It was a village of weathered rectangles, some stacked stepwise in twos and threes, the houses all blending into one another around a central plaza. The stone walls were covered with adobe plaster, smooth and appealing as mud pies: a beautiful brown town. The color brown, I realized, is anything but nondescript. It comes in as many hues as there are colors of earth, which is commonly presumed infinite.

We left the truck in the company of other pickups and station wagons at the edge of town, and walked up into the narrow streets. In his moccasins Loyd walked with a softer, less aggressive gait. Jack stayed close to his left knee. There wasn’t a soul out, but lines of smoke drifted from chimneys and the big adobe beehive ovens that squatted in every third or fourth backyard. A black dog pawed at the edge of a frozen puddle. The ladders that connected one rooftop to the next were drifted lightly with snow. One house had a basketball hoop nailed to the end beams. Front curtains everywhere glowed with warm interior light, though it was still early afternoon, and strings of bright red chilies hung by the front doors.
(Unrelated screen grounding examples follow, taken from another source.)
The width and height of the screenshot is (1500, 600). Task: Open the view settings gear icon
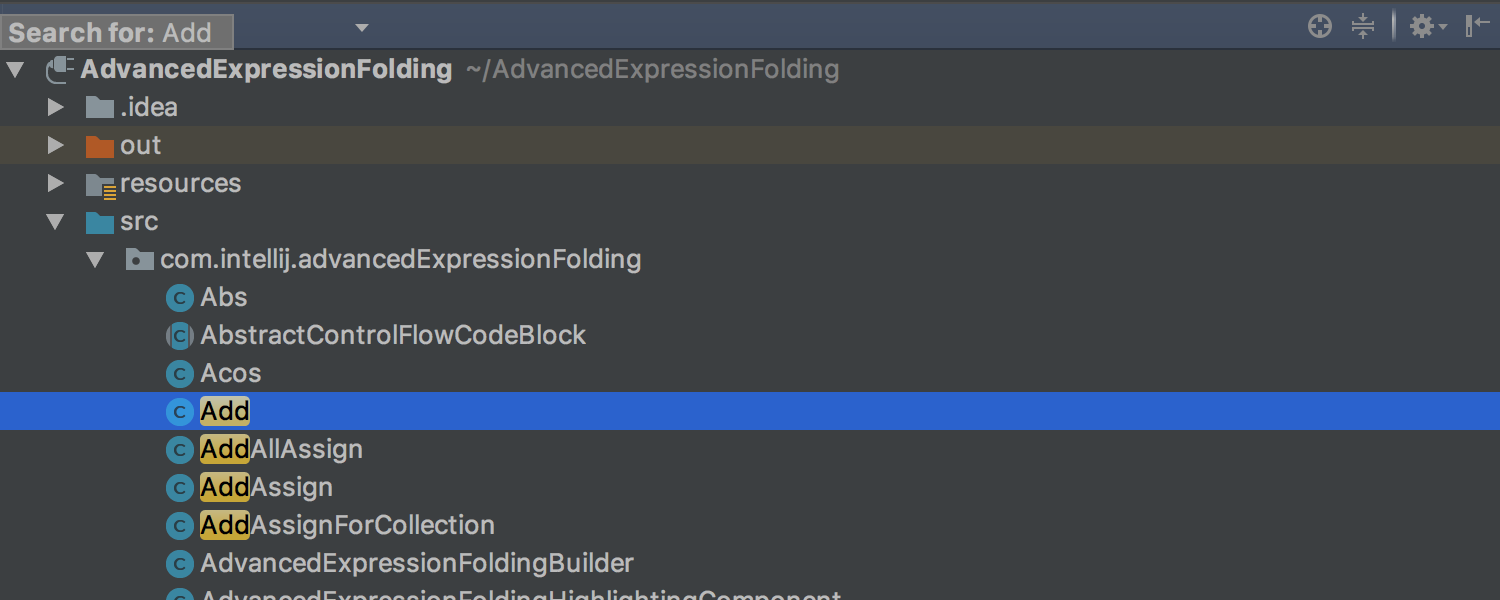[x=1420, y=27]
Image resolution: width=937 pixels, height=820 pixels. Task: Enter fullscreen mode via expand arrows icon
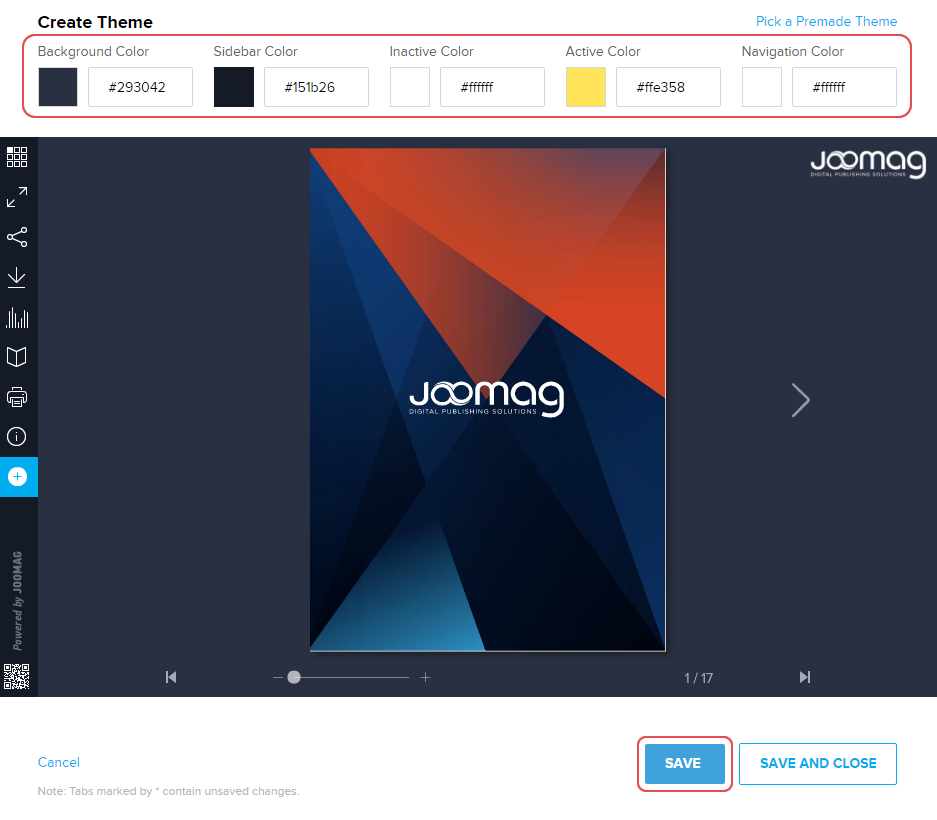[x=17, y=197]
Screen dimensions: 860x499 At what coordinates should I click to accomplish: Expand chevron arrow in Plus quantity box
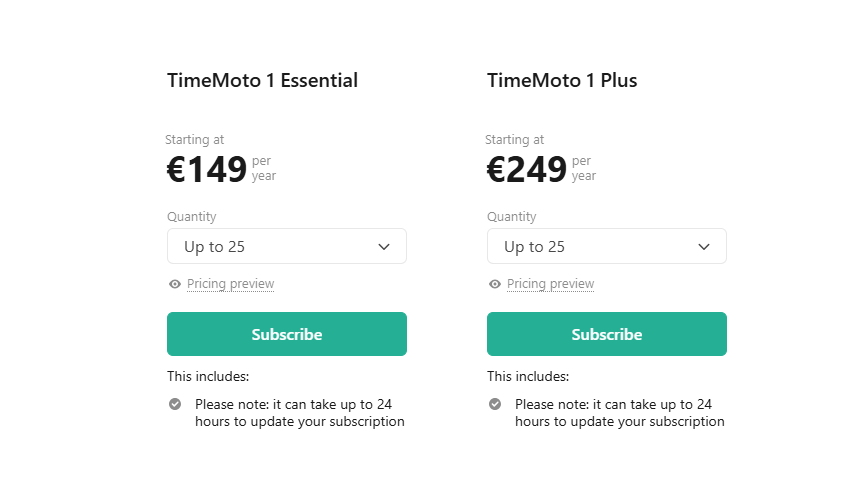click(704, 247)
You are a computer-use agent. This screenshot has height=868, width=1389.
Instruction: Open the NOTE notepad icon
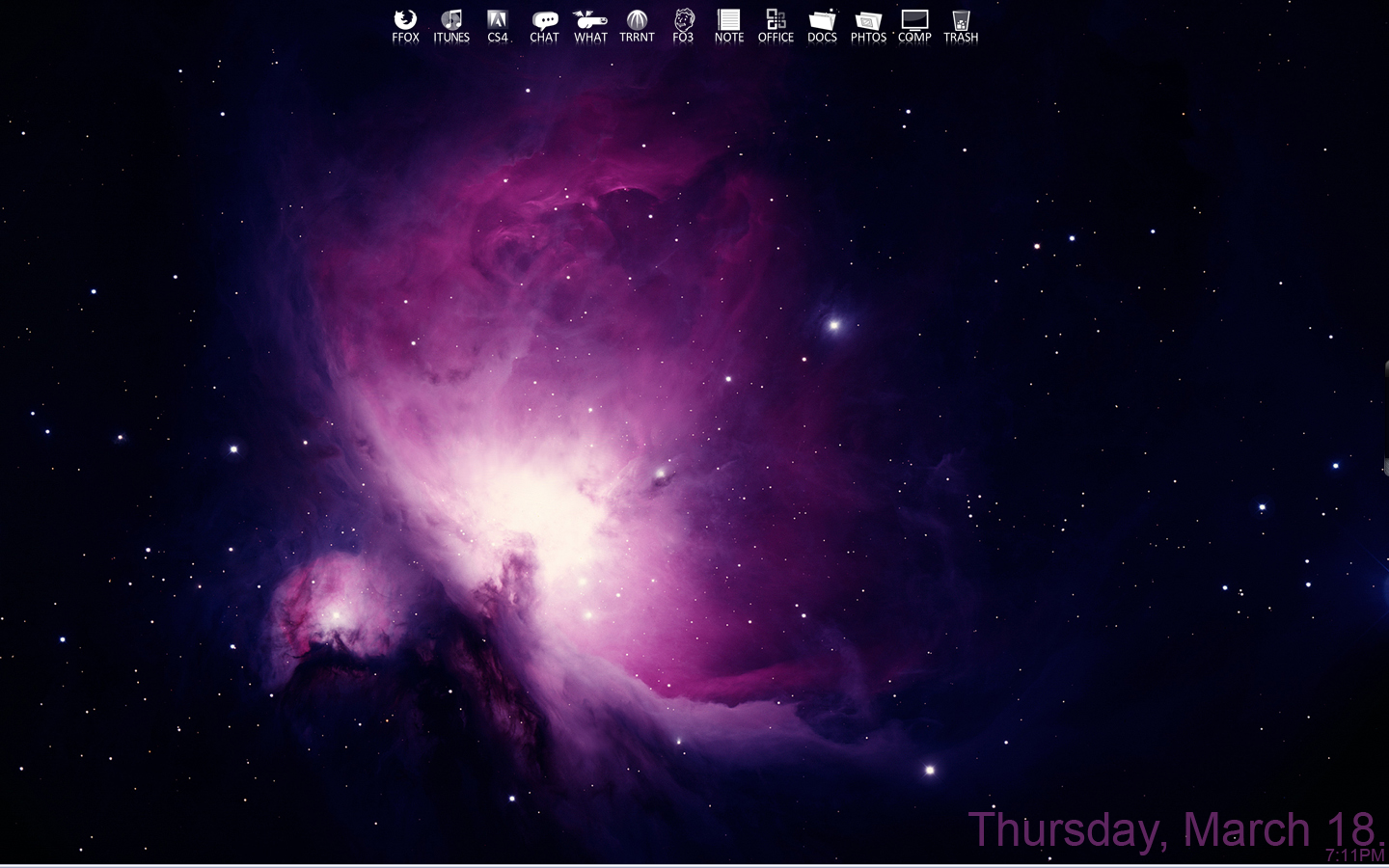[728, 19]
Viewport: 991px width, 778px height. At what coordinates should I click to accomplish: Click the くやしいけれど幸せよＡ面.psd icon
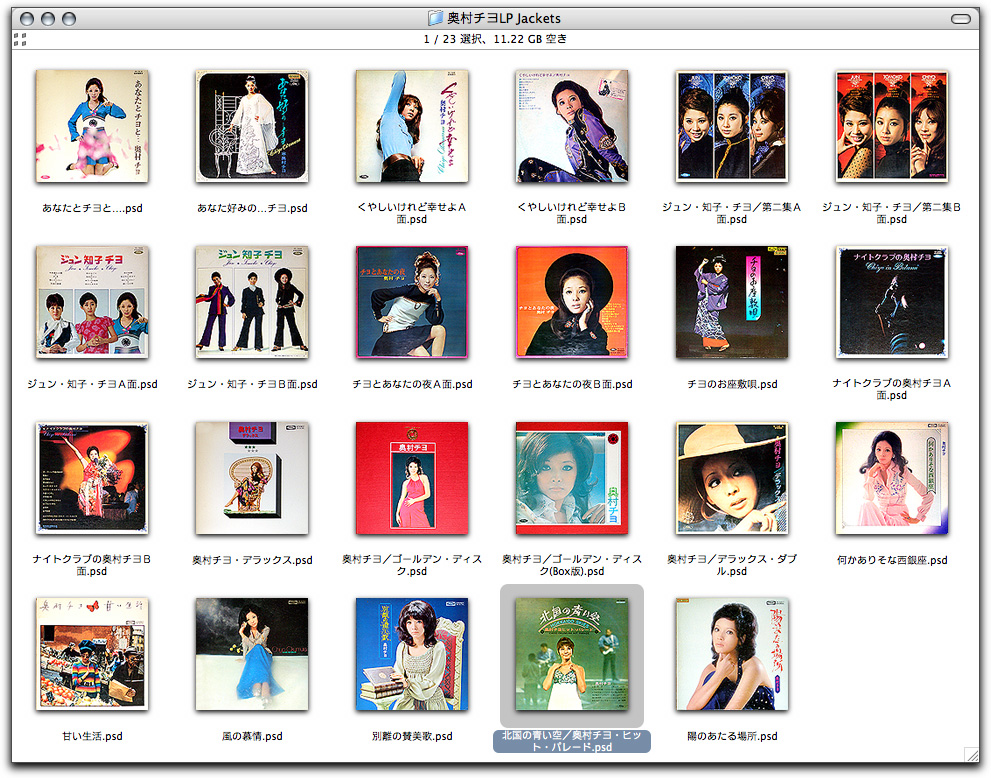tap(412, 126)
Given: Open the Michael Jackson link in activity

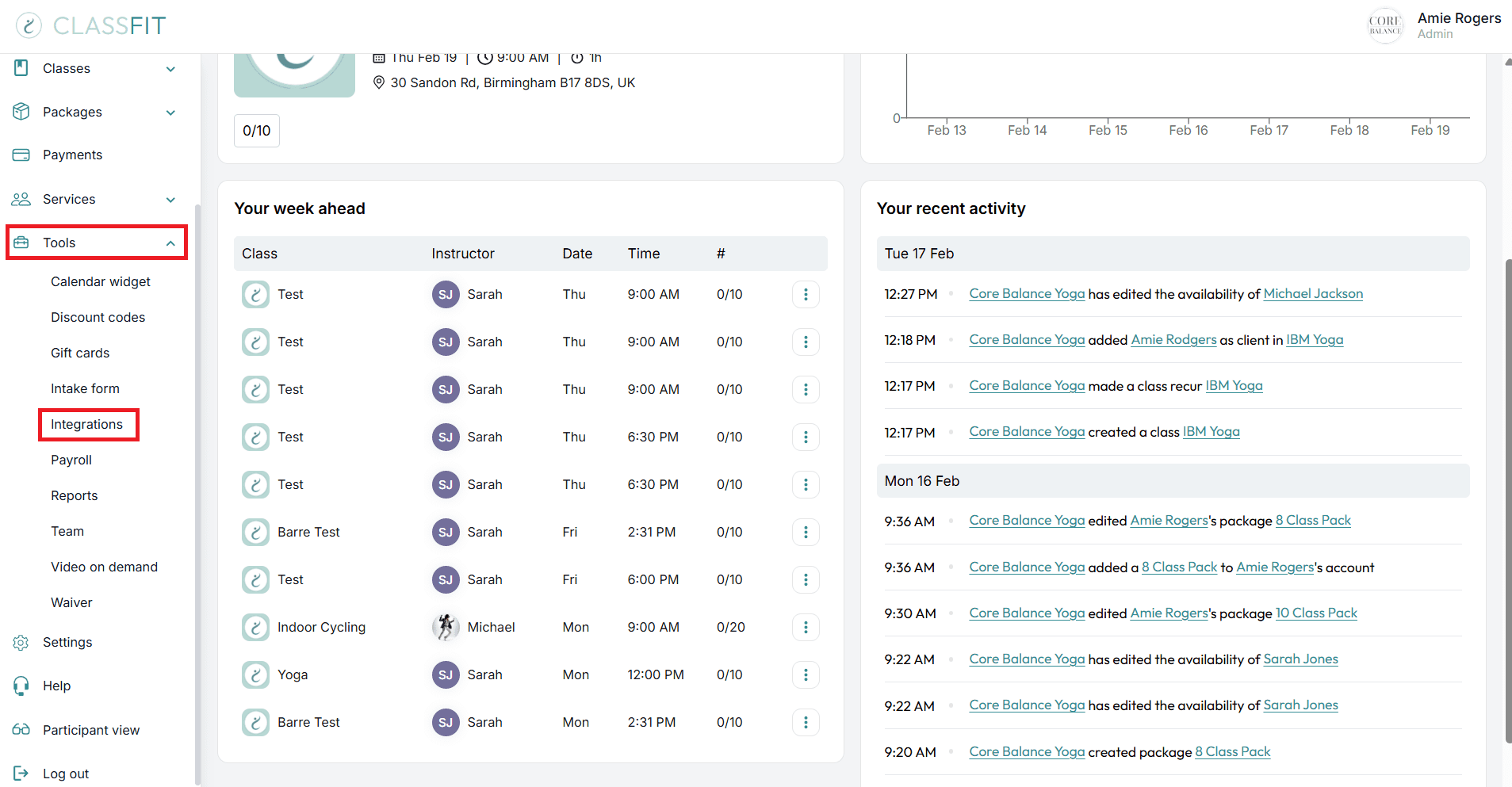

Loyd’s mother’s house had a green door. The front window was crowded with artificial flowers and ceramic animals. Loyd’s oldest sister, Birdie, met us at the door. The two of them spoke rapidly in a language that sounded like song, as if the pitch might be as important as the syllable. Birdie had a perm, and wore a large turquoise necklace over her flowered blouse. She stopped talking to Loyd just long enough to touch my arm and say, “He still has that dog, don’t he?” and “Come get warm.” We followed her into the kitchen, where Loyd’s mother enveloped him with a hug, then tugged his ponytail and lightly boxed his ears.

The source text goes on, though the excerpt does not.